The memory 144 can be any type of suitable memory, including various types of non-transitory computer readable storage medium. In certain examples, the memory 144 is located on and/or co-located on the same computer chip as the processor 142. In the depicted implementation, the memory 144 stores the above-referenced program 152 along with stored values 157 (e.g., look-up tables, thresholds, and/or other values with respect to control of the RESS 101).
The interface 146 allows communication to the computer system of the control module 140, for example from a system driver and/or another computer system, and can be implemented using any suitable method and apparatus. In one implementation, the interface 146 obtains the various data from the sensor array 120, among other possible data sources. The interface 146 can include one or more network interfaces to communicate with other systems or components. The interface 146 may also include one or more network interfaces to communicate with technicians, and/or one or more storage interfaces to connect to storage apparatuses, such as the storage device 148.
The storage device 148 can be any suitable type of storage apparatus, including various different types of direct access storage and/or other memory devices. In one exemplary implementation, the storage device 148 comprises a program product from which memory 144 can receive a program 152 that executes one or more implementations of one or more processes of the present disclosure, such as the steps of the method 500 of FIG. 5 and described further below in connection therewith. In another exemplary implementation, the program product may be directly stored in and/or otherwise accessed by the memory 144 and/or a disk (e.g., disk 156), such as that referenced below.

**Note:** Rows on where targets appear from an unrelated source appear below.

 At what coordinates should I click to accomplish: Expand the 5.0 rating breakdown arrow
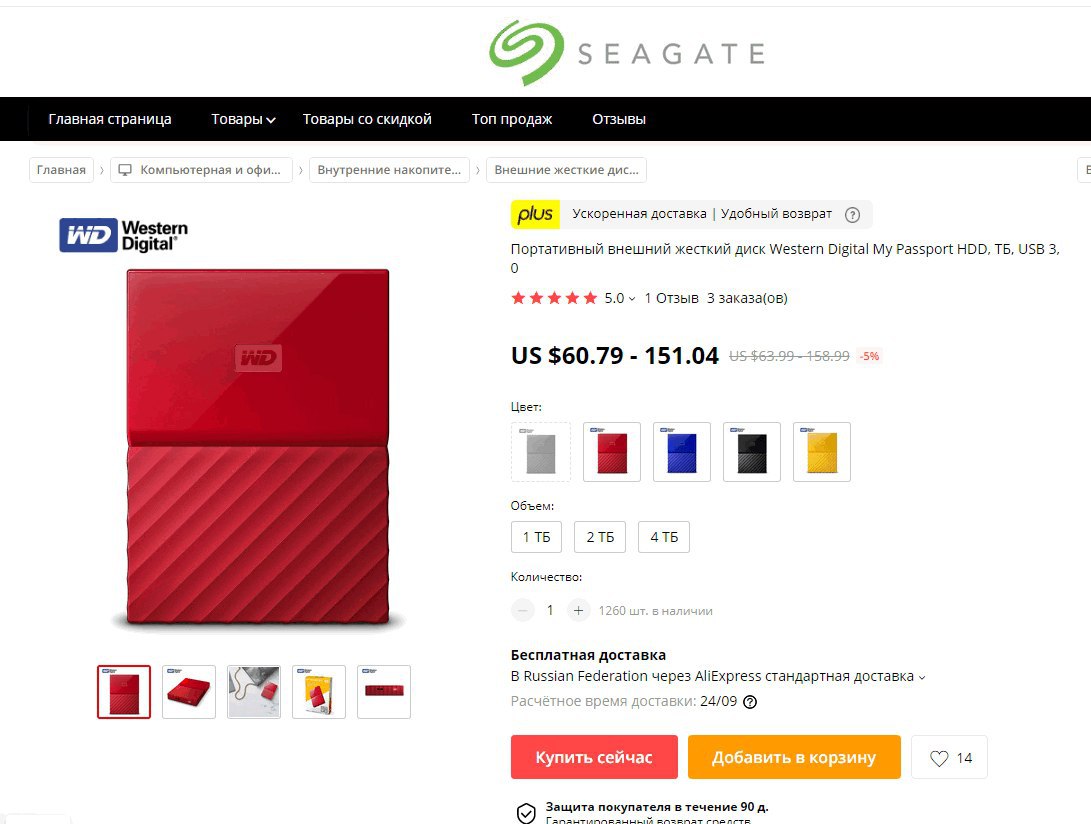tap(632, 299)
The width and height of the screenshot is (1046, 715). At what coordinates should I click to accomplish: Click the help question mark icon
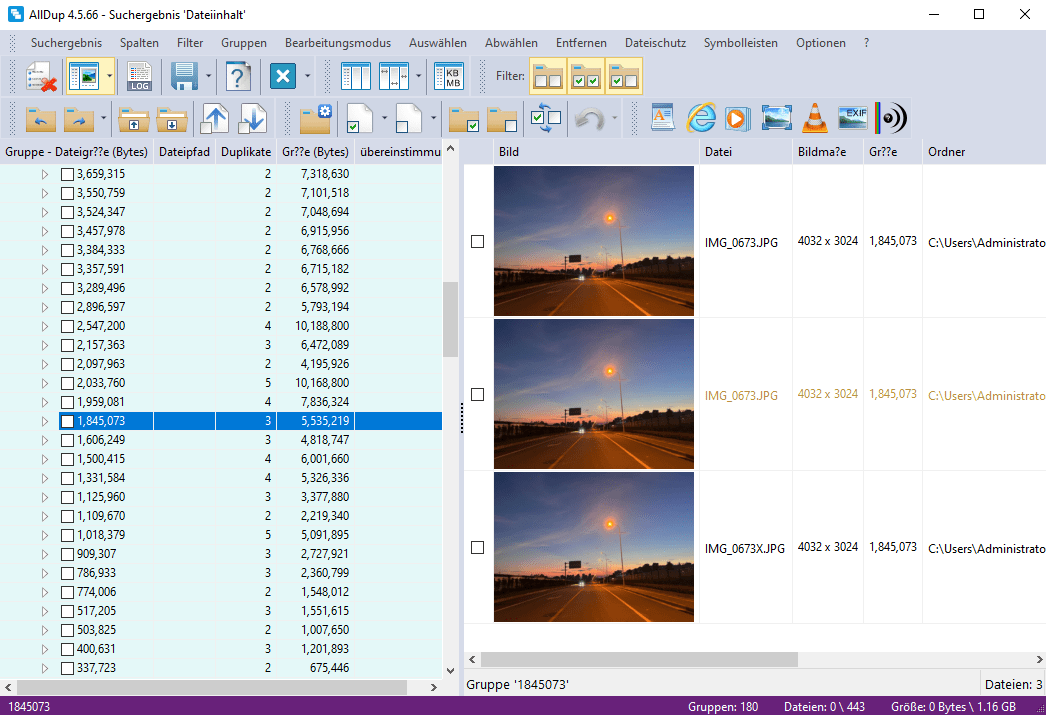238,77
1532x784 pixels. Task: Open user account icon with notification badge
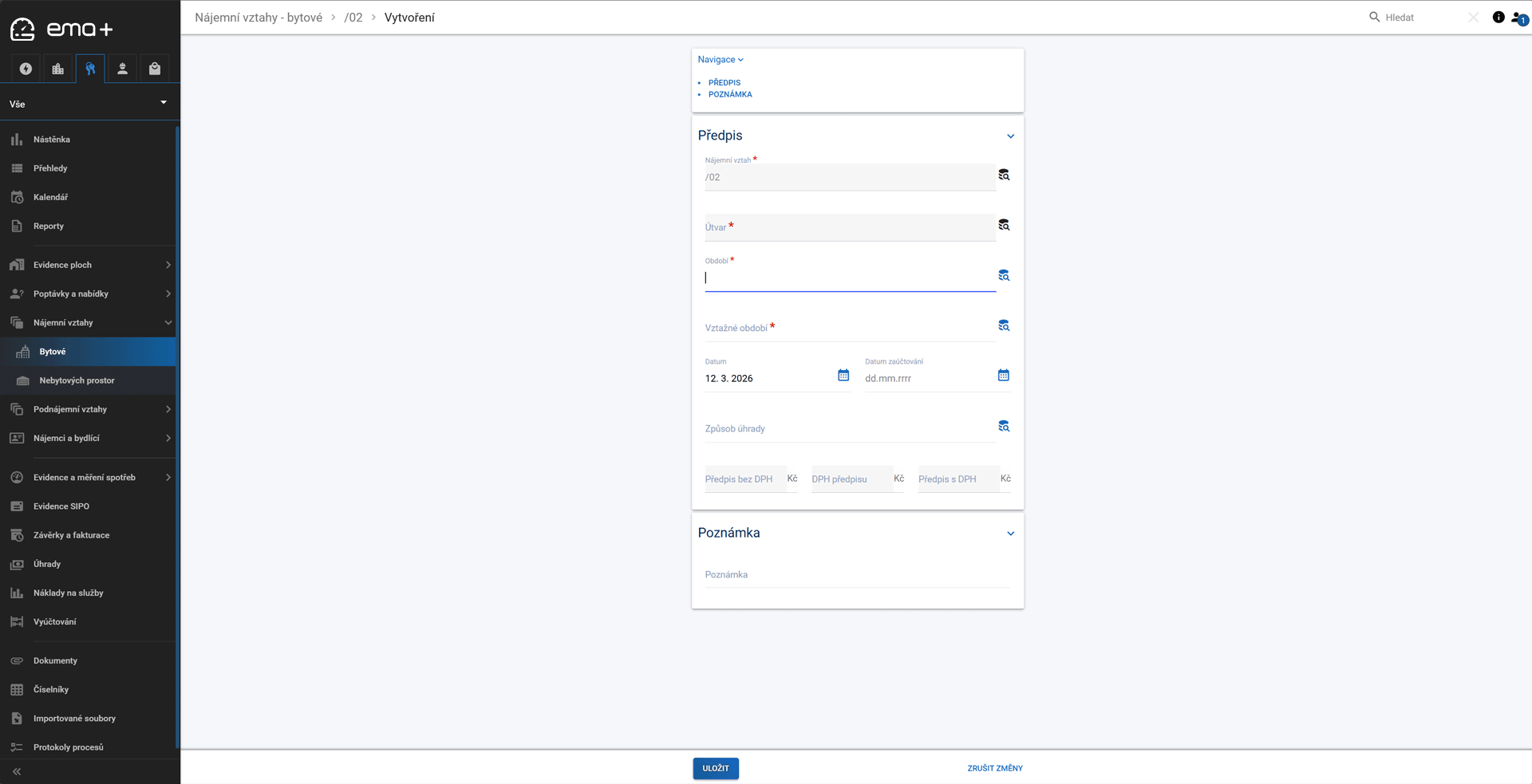pyautogui.click(x=1518, y=18)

The bus 150 serves to transmit programs, data, status and other information or signals between the various components of the computer system of the control module 140. The bus 150 can be any suitable physical or logical means of connecting computer systems and components. This includes, but is not limited to, direct hard-wired connections, fiber optics, infrared and wireless bus technologies. During operation, the program 152 is stored in the memory 144 and executed by the processor 142.
It will be appreciated that while this exemplary implementation is described in the context of a fully functioning computer system, those skilled in the art will recognize that the mechanisms of the present disclosure are capable of being distributed as a program product with one or more types of non-transitory computer-readable signal bearing media used to store the program and the instructions thereof and carry out the distribution thereof, such as a non-transitory computer readable medium bearing the program and containing computer instructions stored therein for causing a computer processor (such as the processor 142) to perform and execute the program.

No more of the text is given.